Em comunicado, o Ministério da Fazenda justificou a medida devido à baixa procura pela linha, que até setembro passado somou apenas R$ 6,8 bilhões, considerando todas as modalidades do PSI, que também contempla a aquisição de máquinas industriais, entre outros bens de capital. Como os recursos do PSI vêm do Tesouro Nacional, o governo decidiu usar a sobra do dinheiro e encerrar o programa mais cedo para cobrir o rombo fiscal, conforme já confirmou em evento na terça-feira, 27, o ministro Joaquim Levy.
O tombo na procura pelo PSI para compra de caminhões e ônibus já era esperado desde o início de 2015, quando o governo reduziu bastante a atratividade da linha, aumentando a taxa de juros do programa de 6% ao ano para 10% (grandes empresas), 9.5% (pequenas e médias) e 9% (Procaminhoneiro), além de reduzir a parcela financiável, que era de 100% do valor do bem, para apenas 50% no caso de corporações de grande e 70% para as de pequeno e médio portes. O prazo máximo de 120 meses caiu para 72 meses (seis anos), com seis meses de carência para iniciar os pagamentos. A partir de março, as montadoras fizeram uma composição, oferecendo parte do financiamento pelo PSI e outra pelo Finame-TJLP, que tem taxas variáveis.

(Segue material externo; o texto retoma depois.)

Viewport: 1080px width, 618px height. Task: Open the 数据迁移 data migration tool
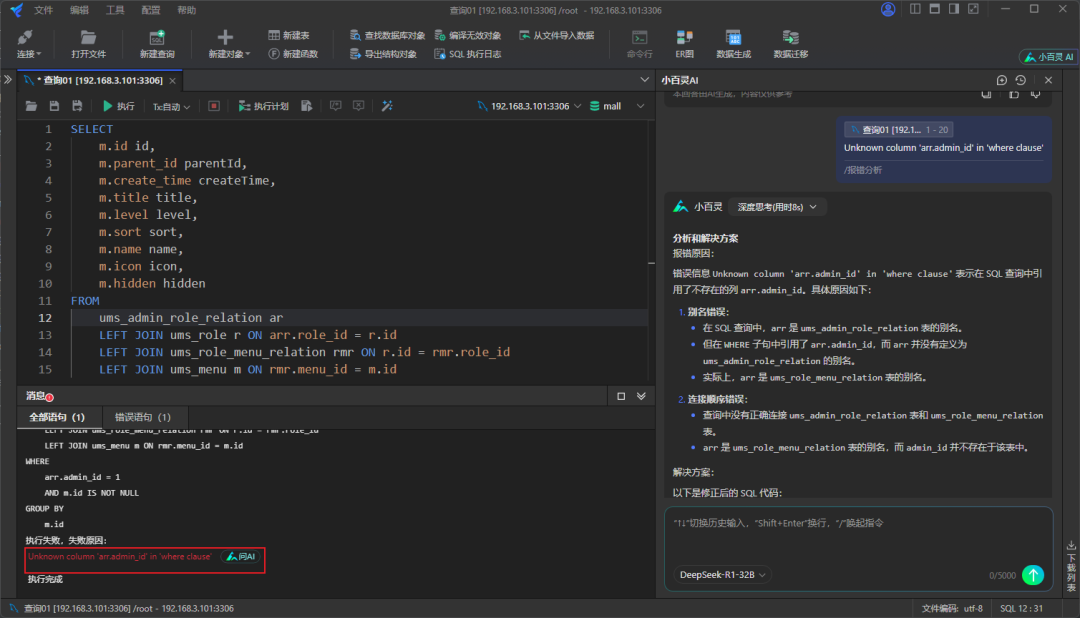790,43
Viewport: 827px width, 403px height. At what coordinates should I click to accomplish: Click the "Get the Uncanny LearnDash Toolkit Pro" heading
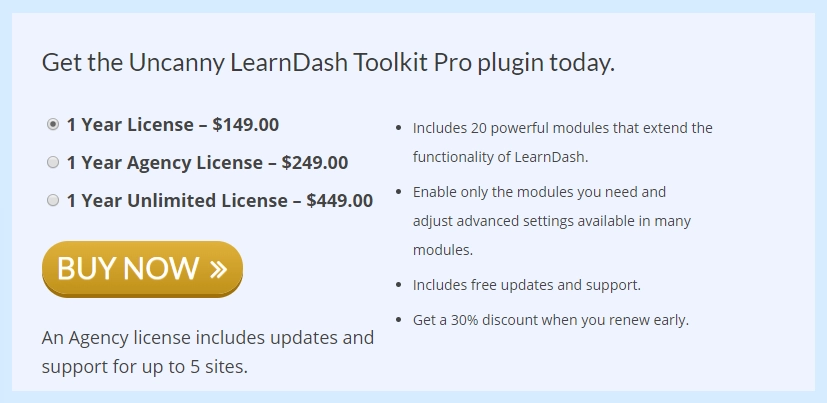pyautogui.click(x=328, y=63)
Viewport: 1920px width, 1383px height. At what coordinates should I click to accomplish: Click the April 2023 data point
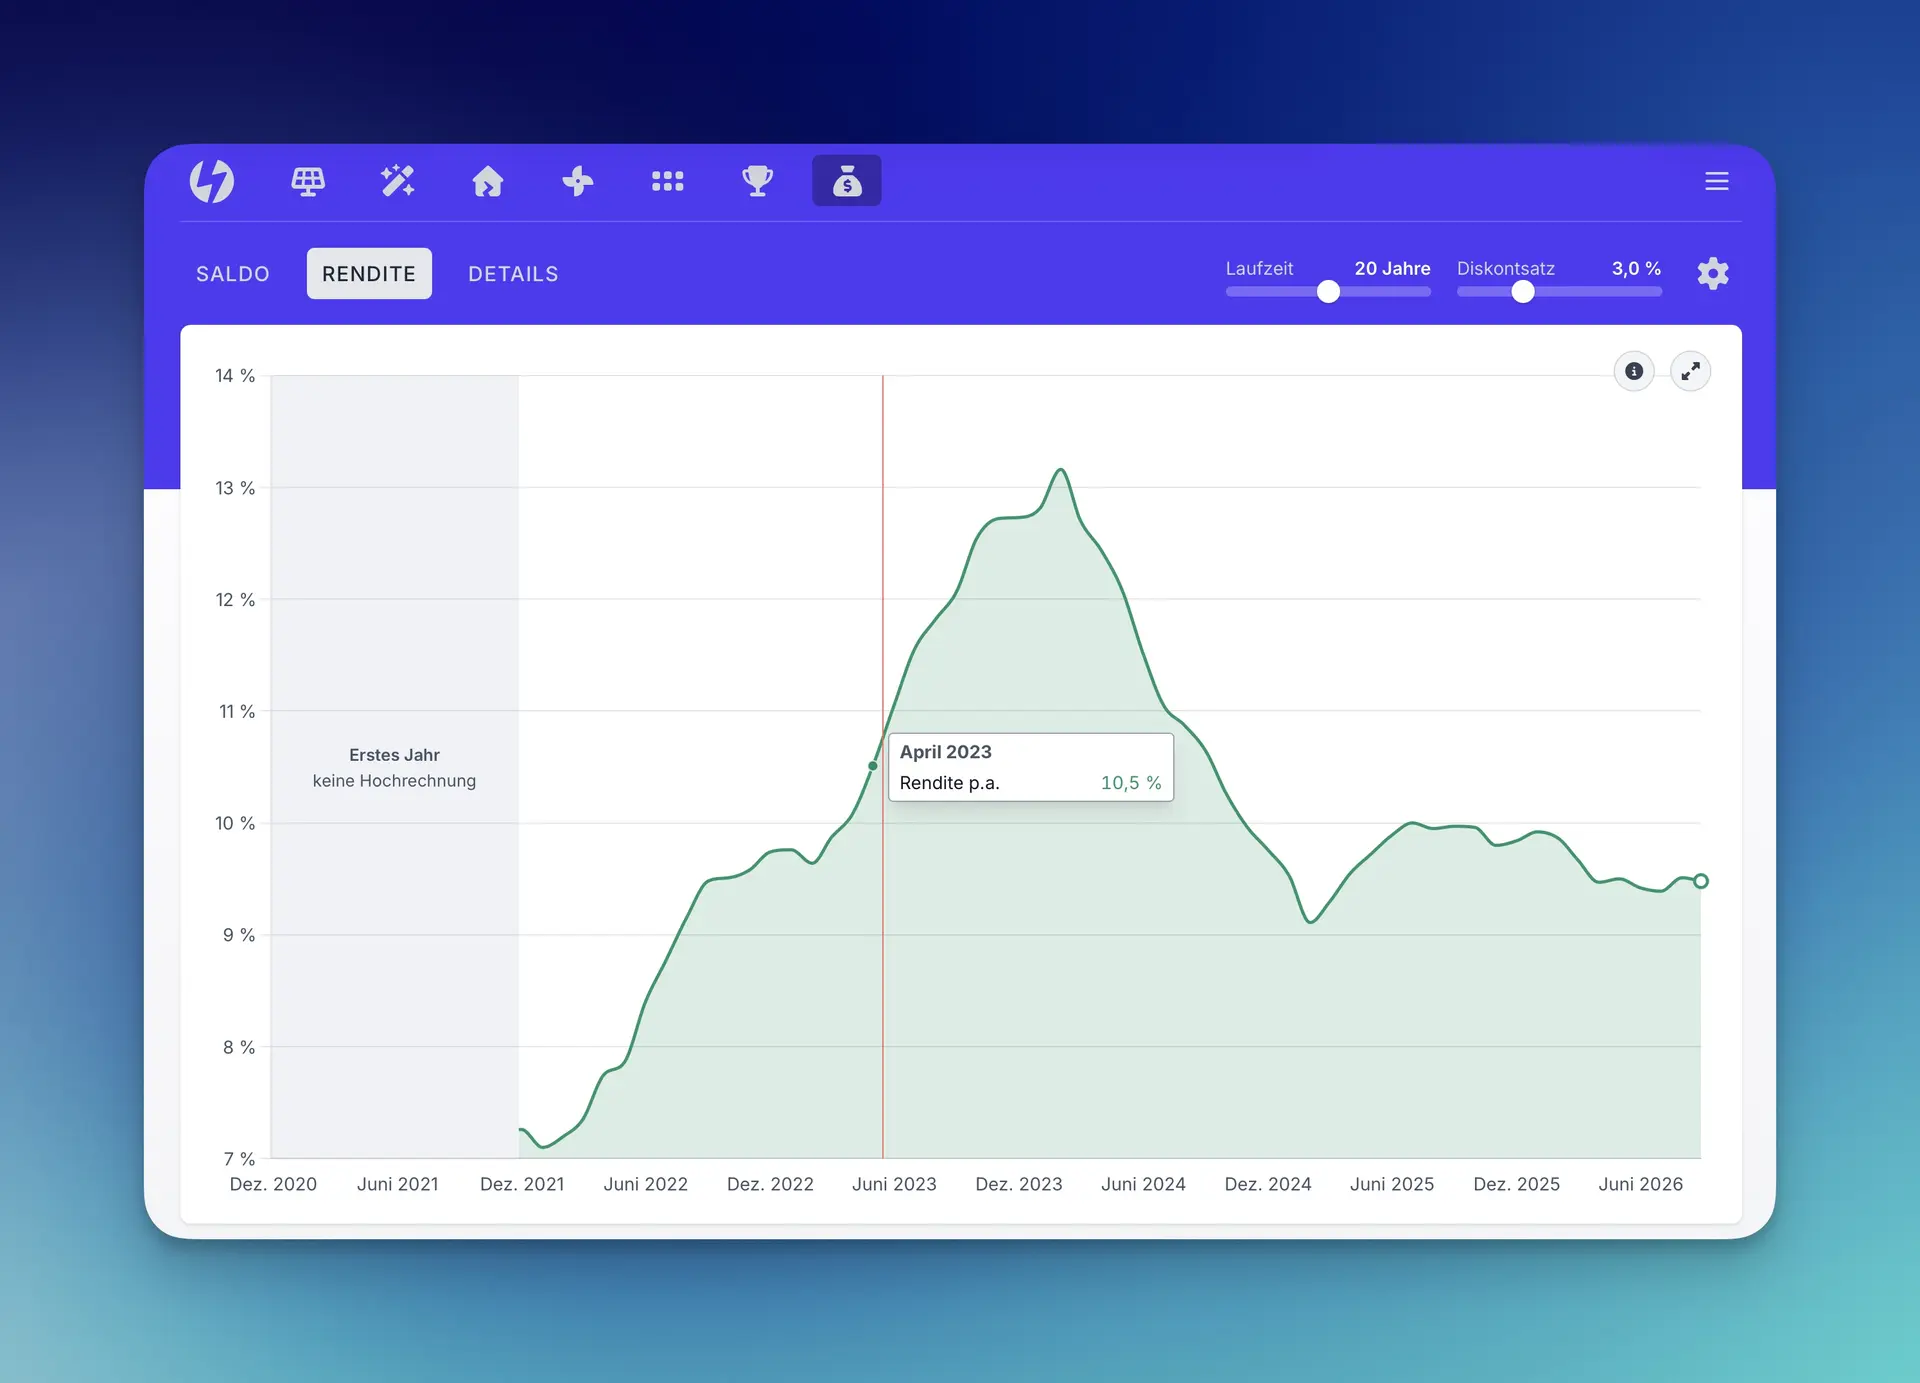click(x=873, y=766)
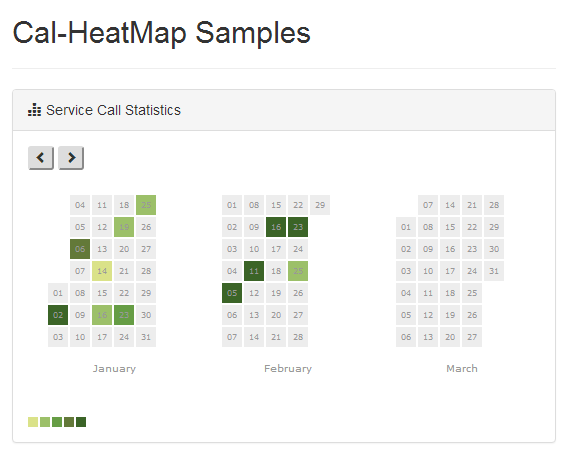Click the March month label

click(x=462, y=368)
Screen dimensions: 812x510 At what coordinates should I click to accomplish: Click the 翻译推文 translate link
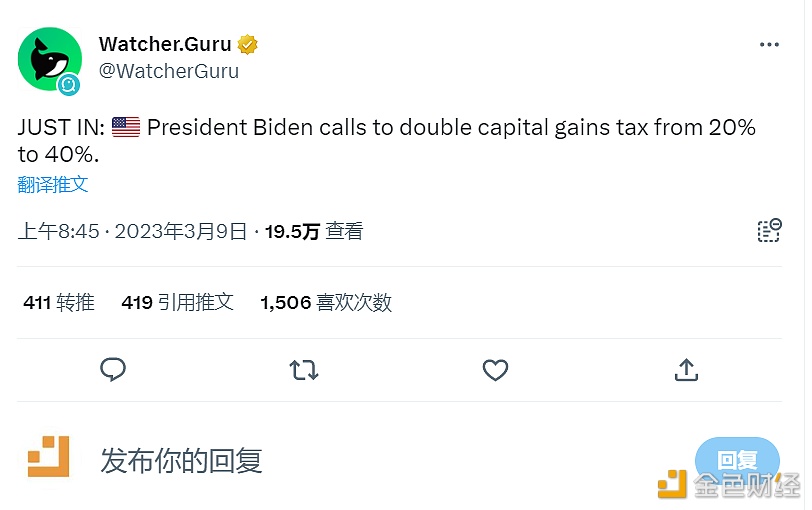coord(53,184)

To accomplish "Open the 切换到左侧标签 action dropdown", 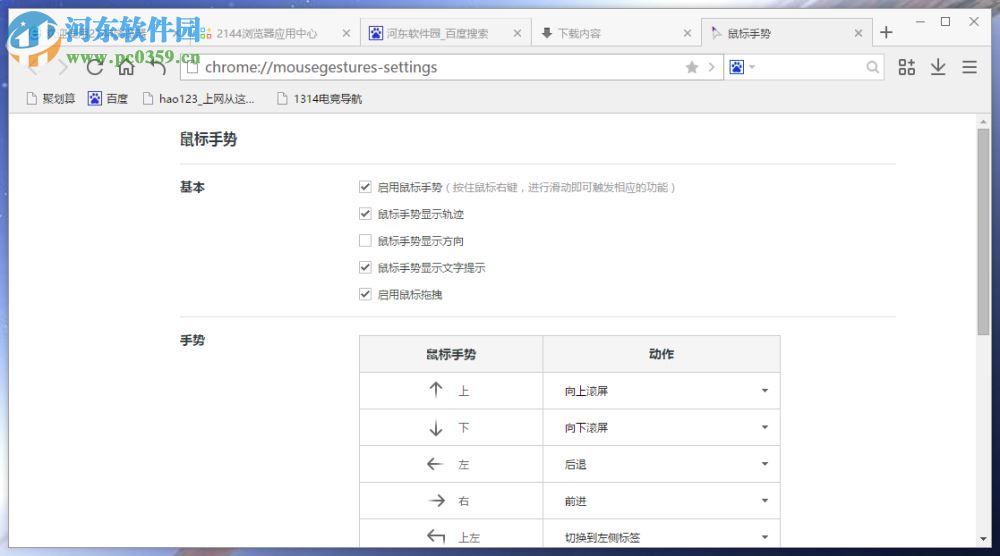I will pos(765,537).
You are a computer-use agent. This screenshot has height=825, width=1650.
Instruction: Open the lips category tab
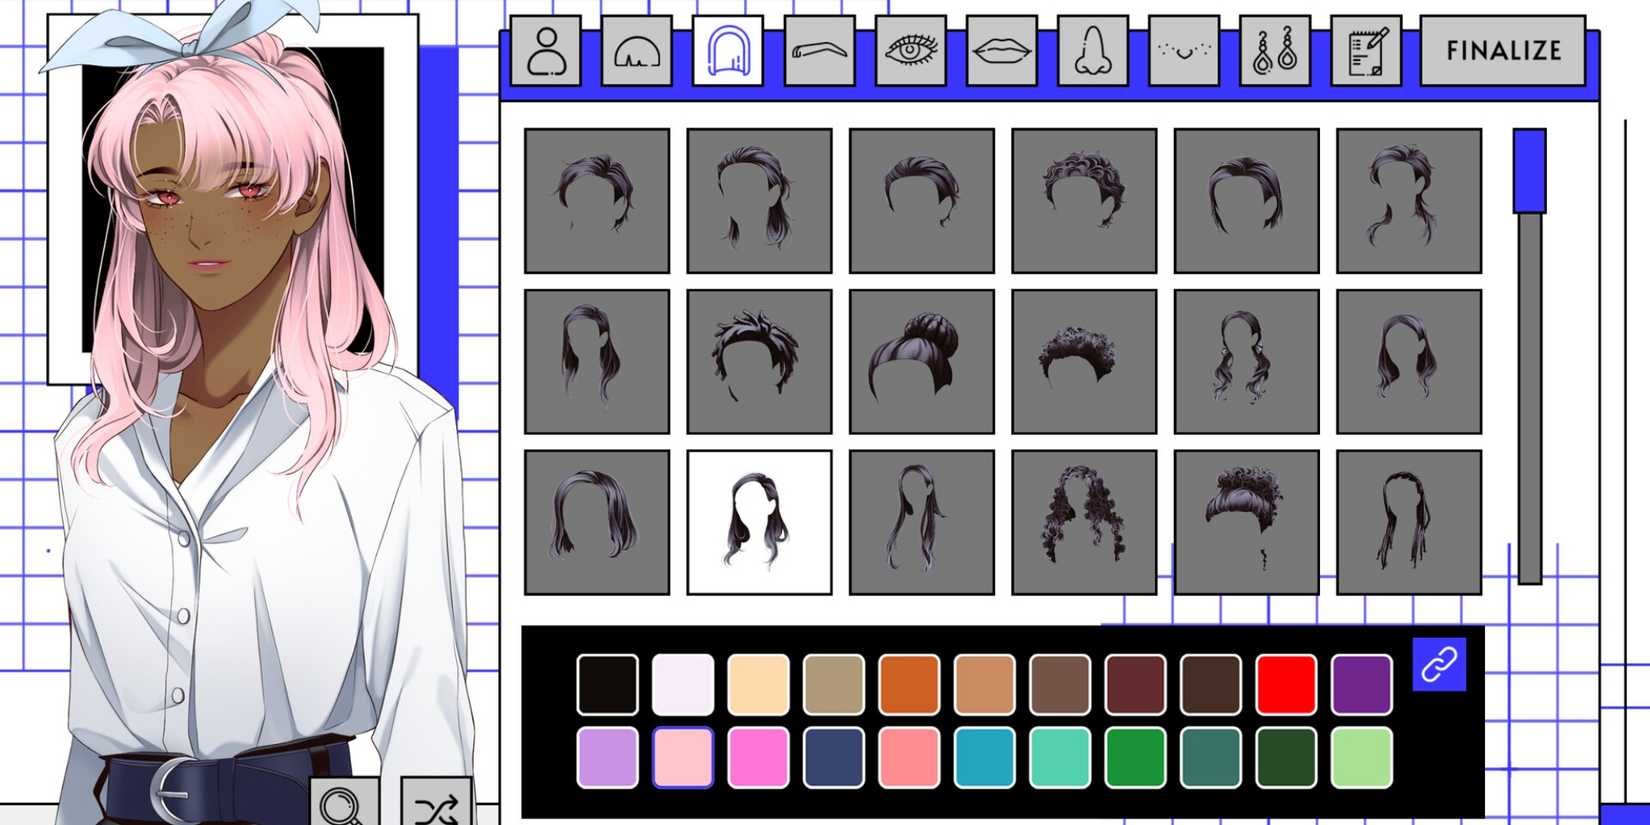coord(1001,51)
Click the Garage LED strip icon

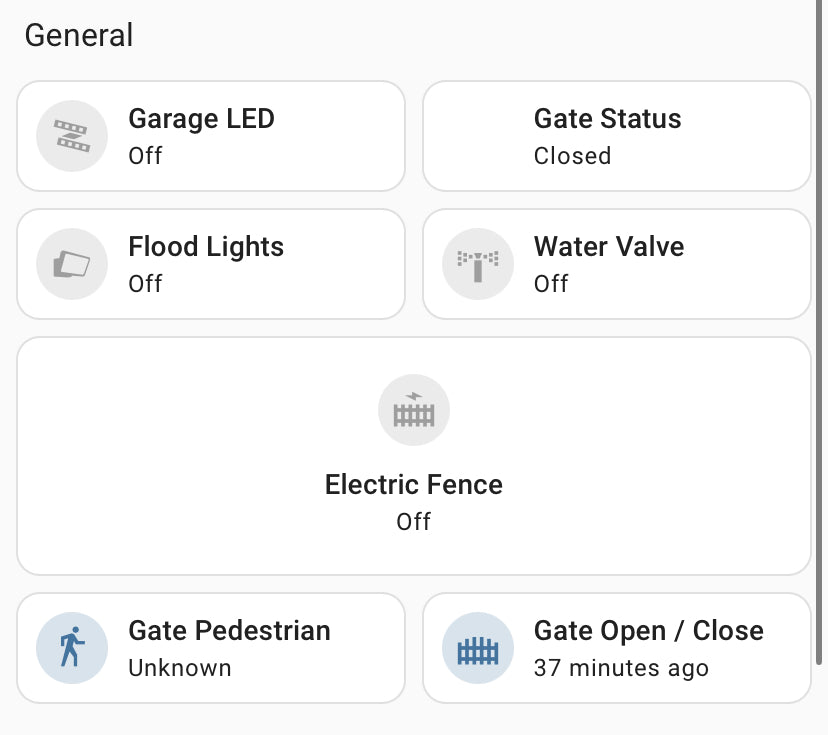72,136
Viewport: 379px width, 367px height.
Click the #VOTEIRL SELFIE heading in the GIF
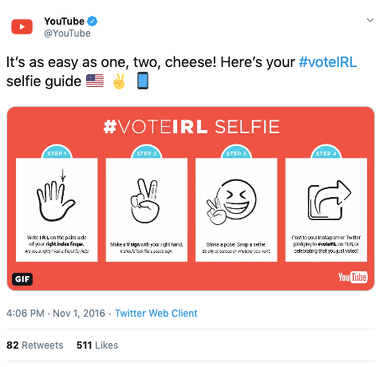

A linha continuou a ser a mais barata do mercado, mas a retração da economia, aliada ao grande volume de antecipação de compras em 2014 para aproveitar as condições de financiamento mais favoráveis, acabou por reduzir muito a procura pelo PSI este ano. Com problemas de caixa, tudo indica que o governo deve acabar de vez com o programa nos moldes atuais, passando a oferecer só o Finame-TJLP a partir de 2016.